The congenital triad of abdominal muscle deficiency, severe urinary tract abnormality, and cryptorchidism forms a rare but well-defined clinical condition popularly known as the prune syndrome (PBS) [1–10]. The term prune belly is descriptive of the characteristic wizened, dried-plum appearance in the newborn and young infant (Fig. 1). The peculiar and, in classical cases, pathognomonic aspect of the thin, transparent, redundant abdominal skin, which is loose rather than stretched, nestling to the wobbly intestines at birth, becomes less marked with advancing age. With age, the wrinkles flatten out as the subcutaneous fat and intraabdominal content increase, expanding further the flaring and floppy flanks and the paunch.
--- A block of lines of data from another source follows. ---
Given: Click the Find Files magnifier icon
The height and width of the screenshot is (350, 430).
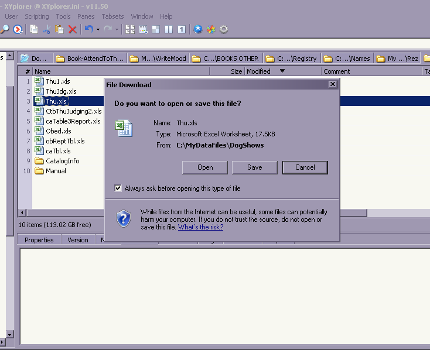Looking at the screenshot, I should coord(5,29).
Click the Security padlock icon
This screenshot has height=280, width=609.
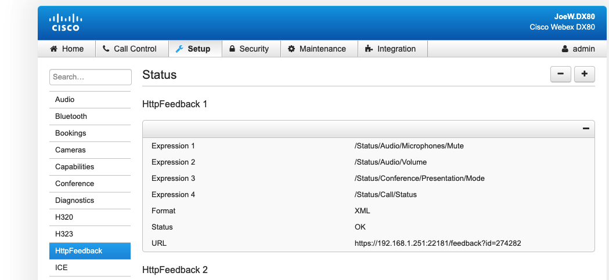pos(232,49)
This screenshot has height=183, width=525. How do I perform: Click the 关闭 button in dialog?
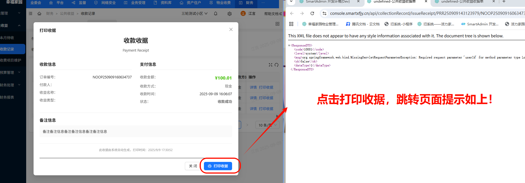point(193,166)
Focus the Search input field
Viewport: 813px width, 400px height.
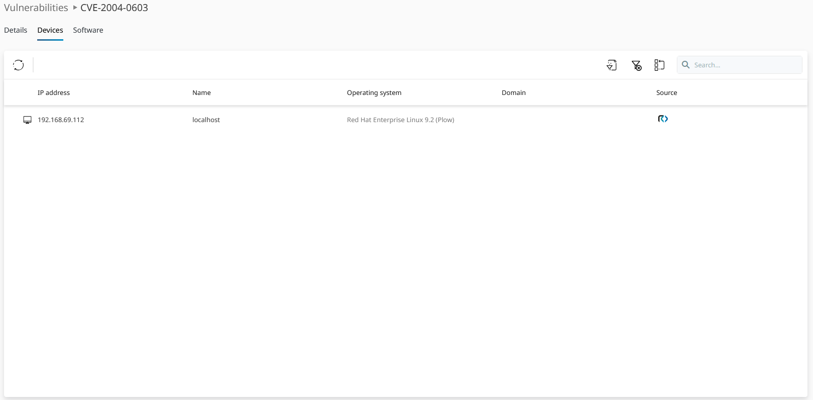[745, 65]
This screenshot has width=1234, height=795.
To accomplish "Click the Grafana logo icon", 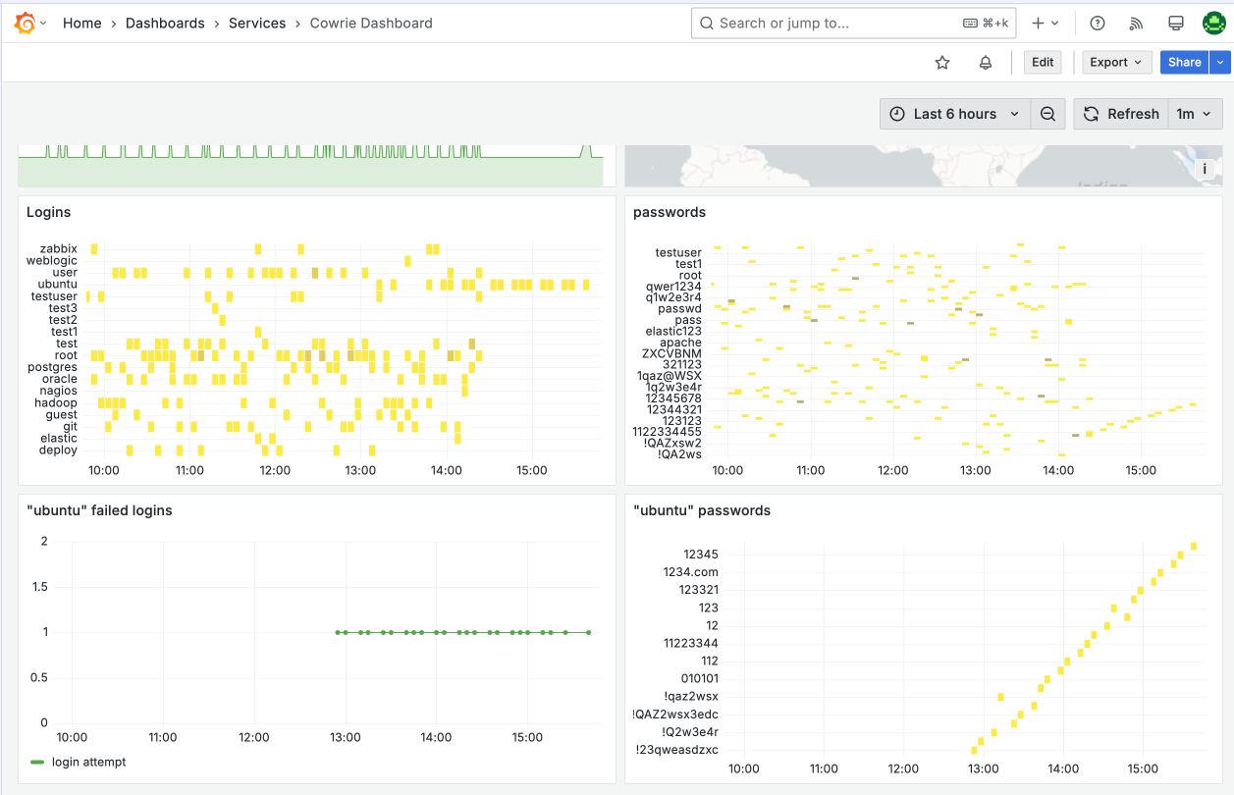I will [26, 24].

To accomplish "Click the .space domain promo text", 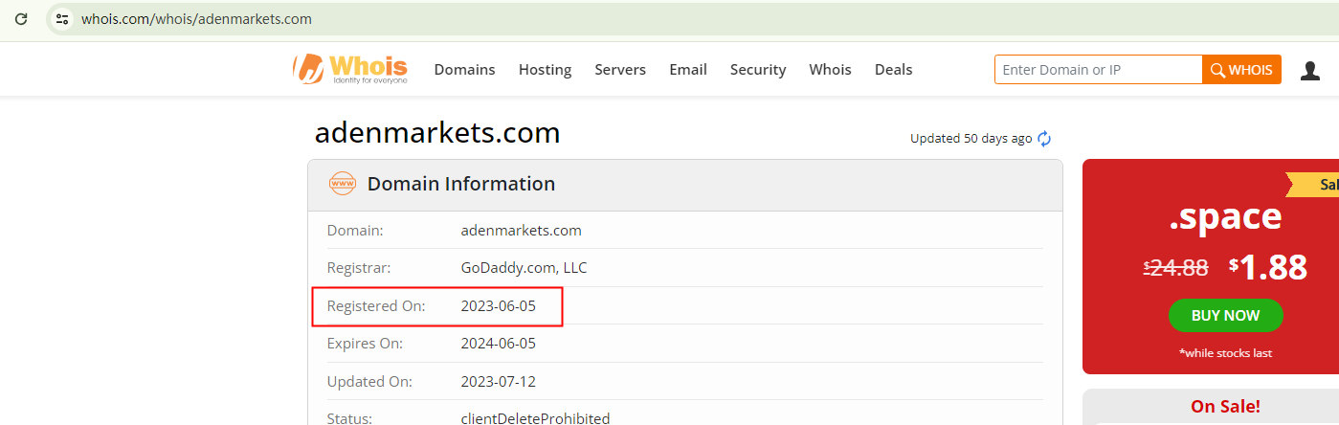I will (1225, 217).
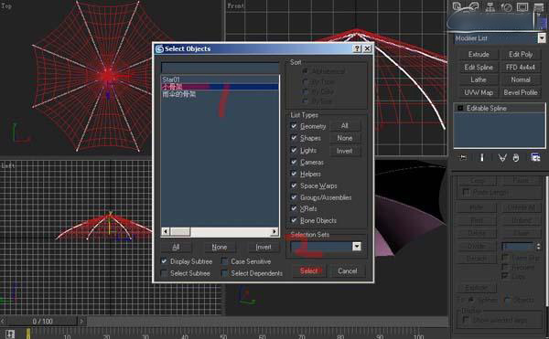The width and height of the screenshot is (549, 339).
Task: Select Star01 in the object list
Action: point(171,79)
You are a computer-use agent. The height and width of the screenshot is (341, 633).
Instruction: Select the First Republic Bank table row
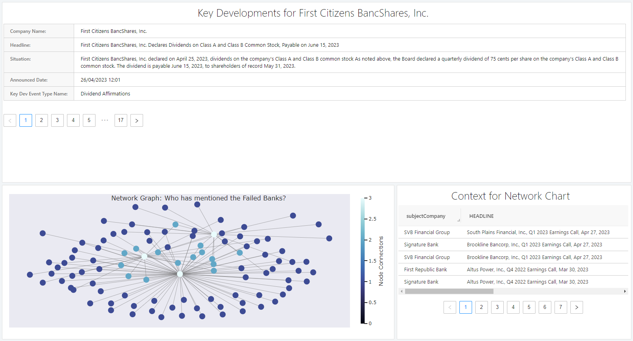[x=425, y=270]
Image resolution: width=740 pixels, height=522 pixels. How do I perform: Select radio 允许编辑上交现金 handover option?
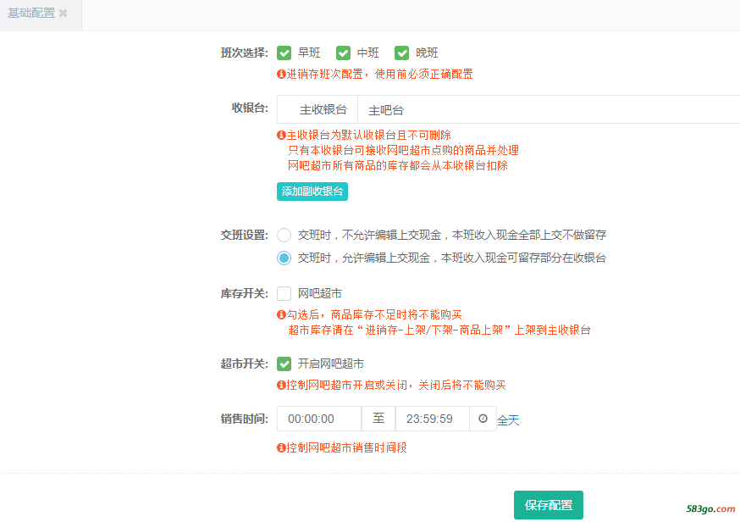click(284, 258)
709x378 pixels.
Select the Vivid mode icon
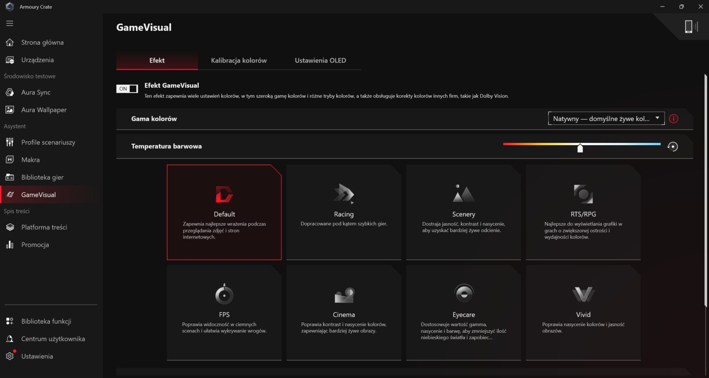583,294
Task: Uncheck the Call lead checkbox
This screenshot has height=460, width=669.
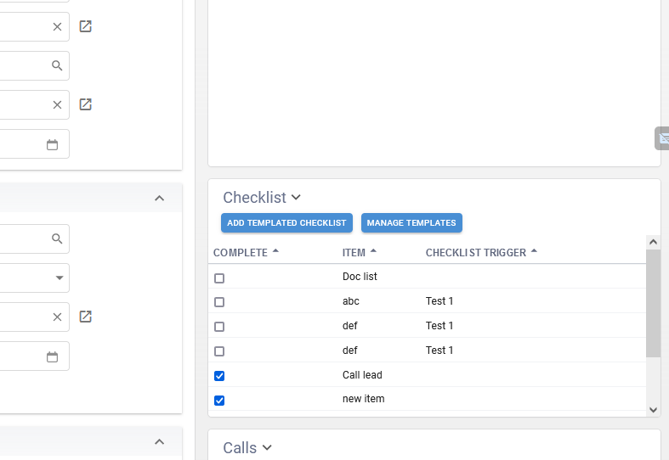Action: tap(219, 376)
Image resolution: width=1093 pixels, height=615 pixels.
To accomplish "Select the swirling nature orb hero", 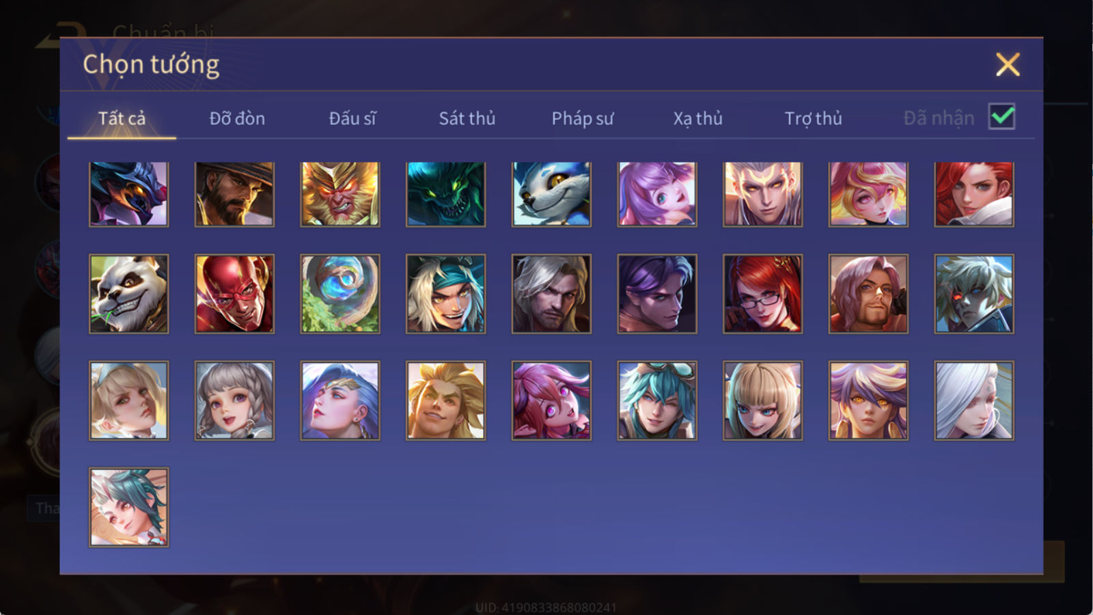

In addition to the therapeutic challenge presented by the PBS, its etiology and pathogenesis have been controversial. Earlier studies suggested a mesenchymal developmental arrest during the 6th to 7th week of gestation leading to coordinated defects of dependent structures [11, 12]. Recently, an old hypothesis has been resurrected and extended [13–15]. It explains the morphologic characteristics of the PBS as sequelae of an intrauterine distension of the abdomen, usually by enlargement of the bladder due to an obstruction of the proximal urethra [16–19]. Operative removal of the obstructing tissue such as an valve would under these circumstances be a logical measure in the affected newborn or infant. Our personal experience with 14 patients with PBS and a critical analysis of the literature do not support the hypothesis of a secondary pathogenetic sequence arising from a primary obstructive uropathy. PBS and the urethral obstruction malformation complex [14] are different conditions, which can be separated by clinical, radiographic, endoscopic, and histologic evaluation. This distinction determines the choice of the most effective form of therapy.